Objective: The purpose of this study was to further delineate the impact of preterm chorioamnionitis on a spectrum of neonatal outcomes using a large tertiary hospital population.

Study design: The perinatal/neonatal and placental pathology databases of St. Joseph's Health Care, London, Ontario, Canada, were used to obtain the umbilical cord gas and pH values, incidence of adverse neonatal outcomes, patient demographics, and placental pathology reports for all preterm (25 to 34 weeks of gestation), singleton, liveborn infants with no major anomalies who were delivered with spontaneous onset of labor or for suspected chorioamnionitis between November 1, 1995, and October 31, 2003. Patient groupings on the basis of placental inflammation and clinical chorioamnionitis were studied by a comparison of mean values and incidences for those neonatal outcomes that were available from the database with the use of linear and logistic regression analysis and controlling for potentially confounding variables.
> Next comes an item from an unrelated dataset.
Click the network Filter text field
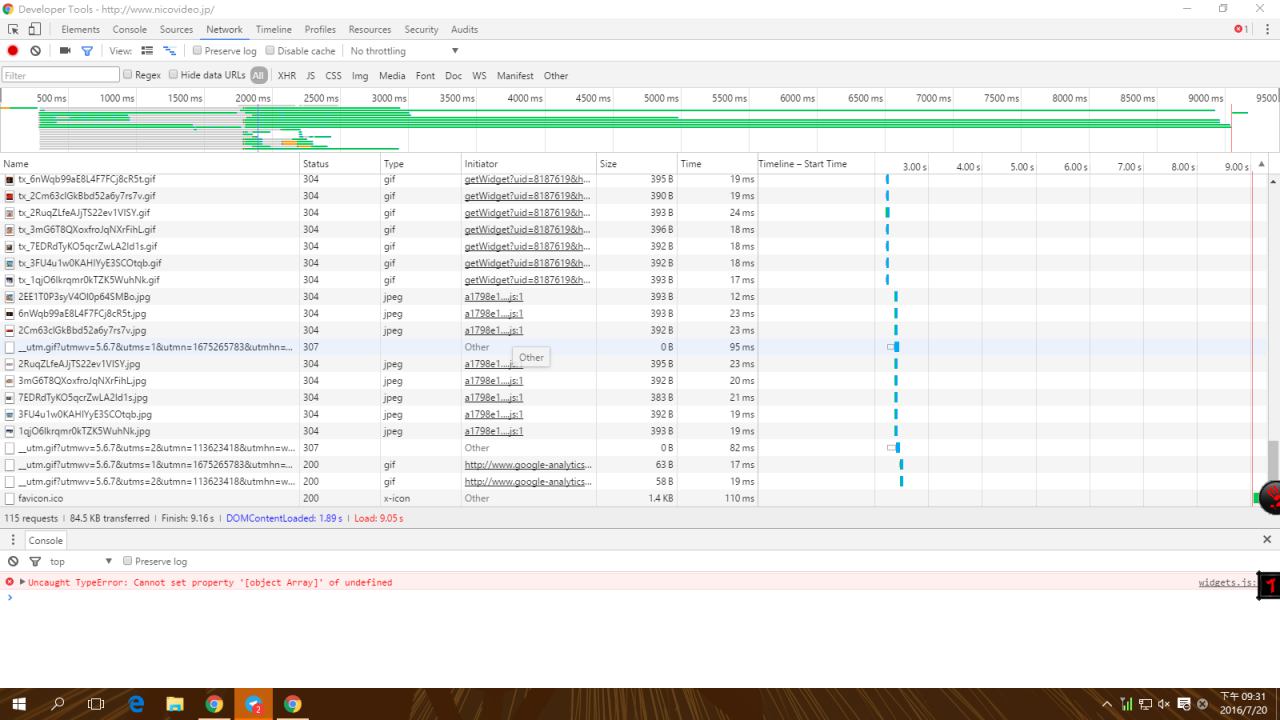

Results: There were 660 infants who met the inclusion criteria and had placental pathology available of whom 368 (56%) had no placental inflammation, 114 (17%) had placental chorioamnionitis, and 178 (27%) had placental funisitis. Umbilical cord partial pressure oxygen and base excess values were generally higher in the placental inflammation/clinical chorioamnionitis groups, in keeping with enhanced oxygen delivery and an overall decrease in the metabolic contribution to acidosis attributed to altered lactate metabolism in these infants. After adjusting for confounders (primarily differences in gestational age), the incidence of respiratory distress syndrome was significantly decreased in the placental inflammation/clinical chorioamnionitis groups, in keeping with cytokine-induced synthesis of surfactant proteins in these infants. Although the incidence of bronchopulmonary dysplasia, intraventricular hemorrhage, and periventricular leukomalacia was generally unchanged among the groups studied, that for intraventricular hemorrhage and periventricular leukomalacia was lowest in the placental inflammation/no clinical chorioamnionitis patients and highest in the placental inflammation/clinical chorioamnionitis patients, suggesting a differential effect of clinical chorioamnionitis for these outcomes.

Conclusion: Overall, infants born preterm with intrauterine infection were better oxygenated and showed less metabolic acidosis at birth and had incidences of respiratory distress syndrome and intraventricular hemorrhage, which were variably lower. Although there are likely threshold levels of inflammatory cytokines that do give rise to adverse outcome, a minimal level of cytokines may also be beneficial for the transition at birth from intrauterine to extrauterine existence when preterm pending the circumstances (ie, exposure to antenatal steroids) and emphasizing the complex relationship among preterm birth, infection, and adverse neonatal outcome.